Data items
====
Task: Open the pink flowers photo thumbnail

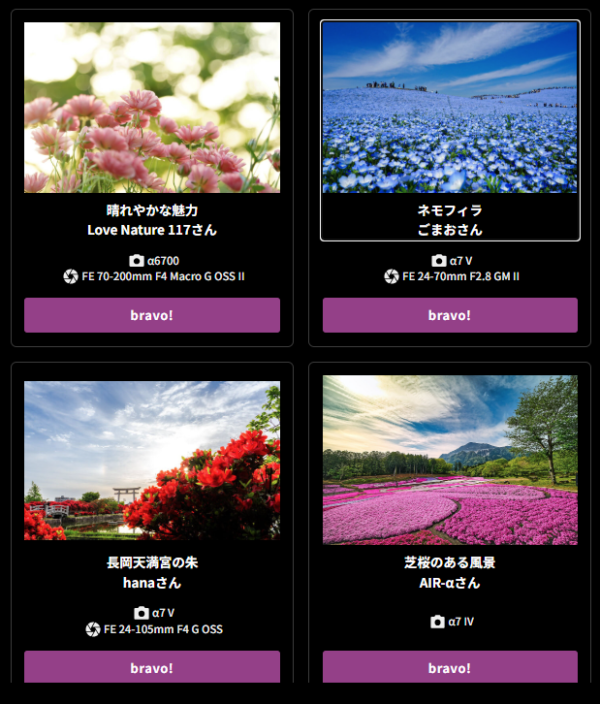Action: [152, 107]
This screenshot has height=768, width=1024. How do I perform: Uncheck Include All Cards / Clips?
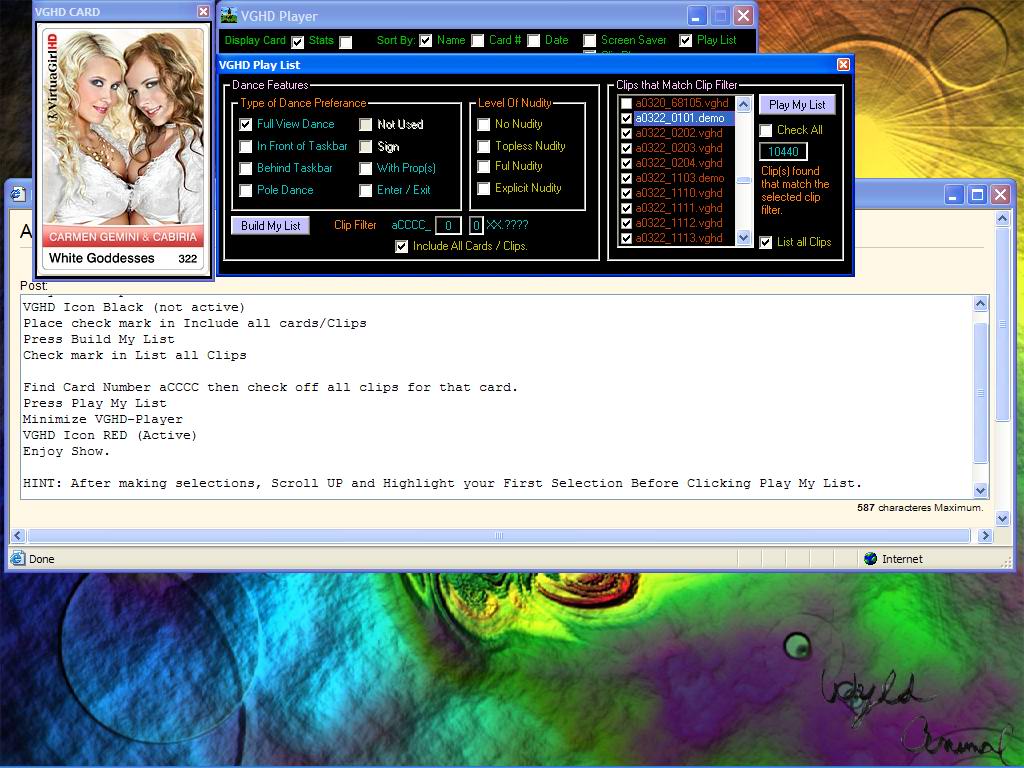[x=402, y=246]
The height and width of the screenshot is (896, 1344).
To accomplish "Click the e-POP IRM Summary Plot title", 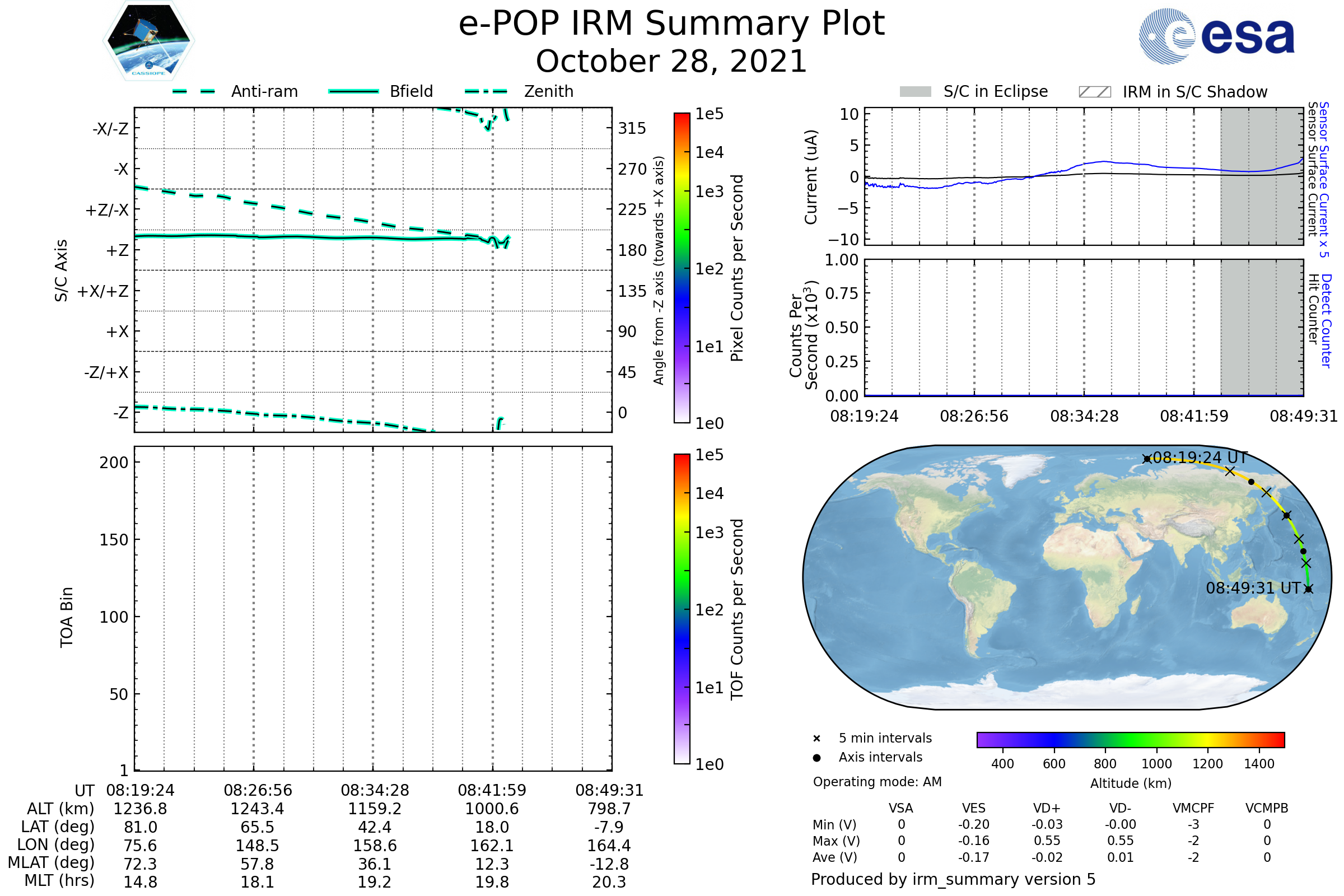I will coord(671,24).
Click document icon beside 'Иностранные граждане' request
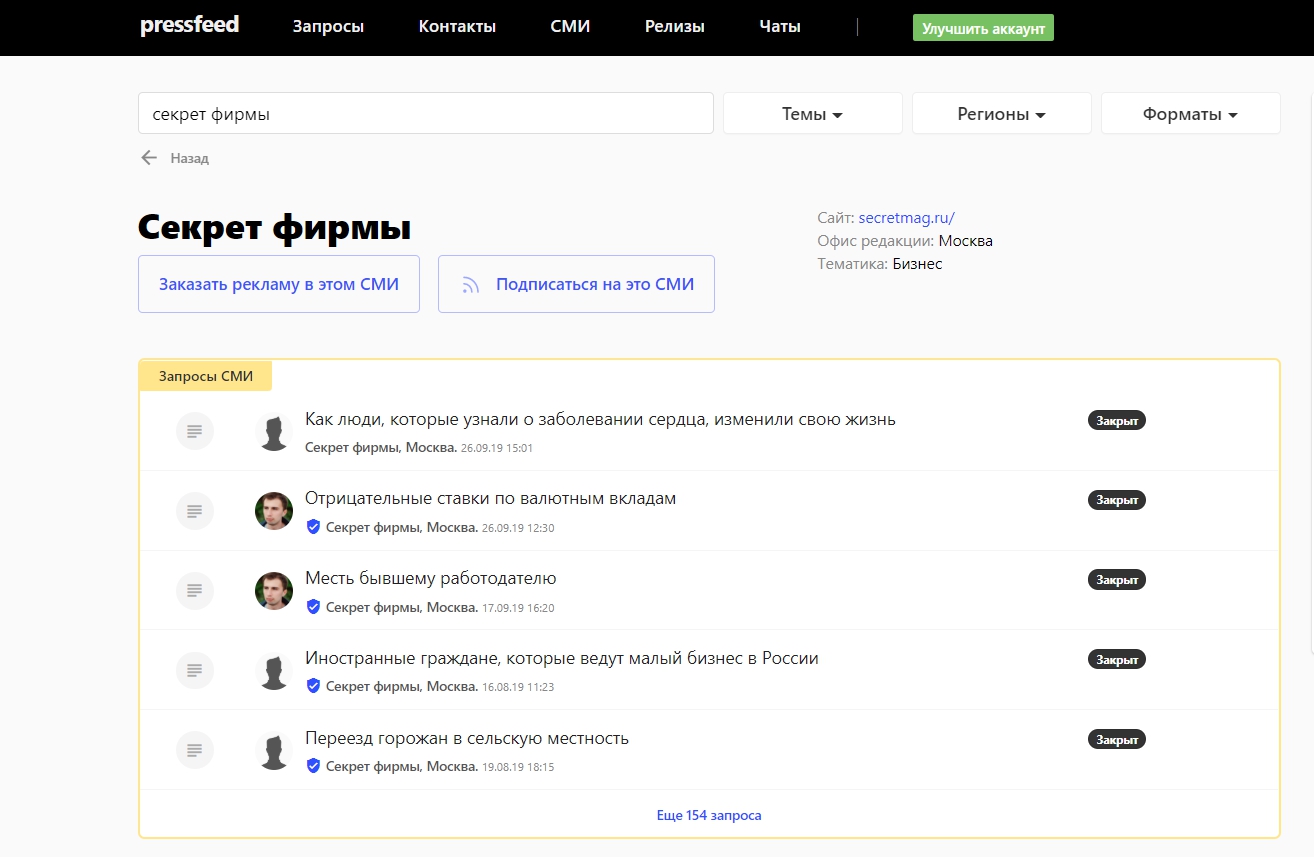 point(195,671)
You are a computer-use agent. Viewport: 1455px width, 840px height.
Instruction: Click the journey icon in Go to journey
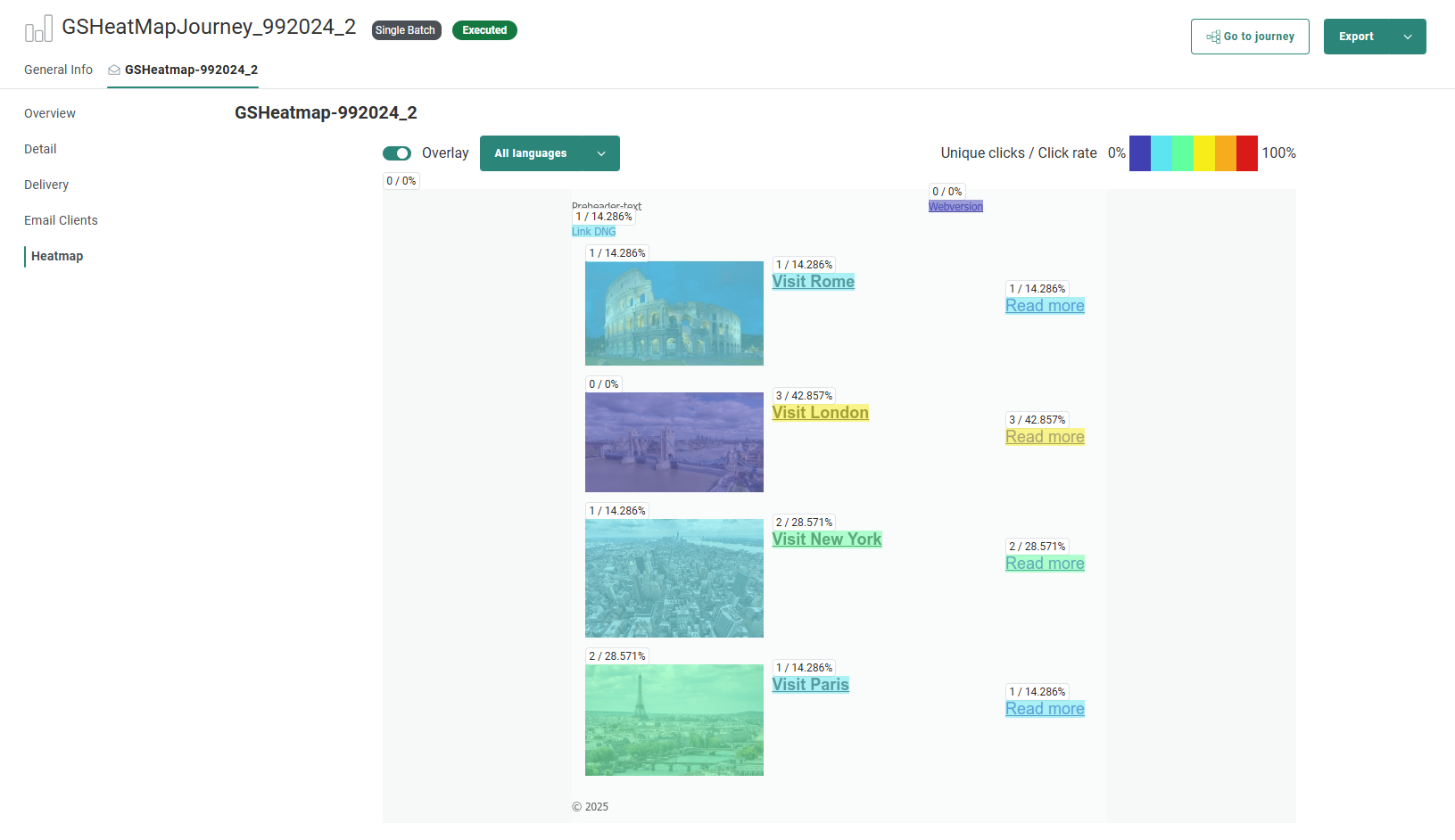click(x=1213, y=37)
====
Exercise description ▸ Retype the lines of the material from the first one through the line that contains "[x=402, y=246]", including both of those lines. Leave the pictures out of your answer.

Response to the task ▸
Task: Open the pink flowers photo thumbnail

Action: [152, 107]
This screenshot has height=768, width=1024. How do I perform: Uncheck Include All Cards / Clips?
[x=402, y=246]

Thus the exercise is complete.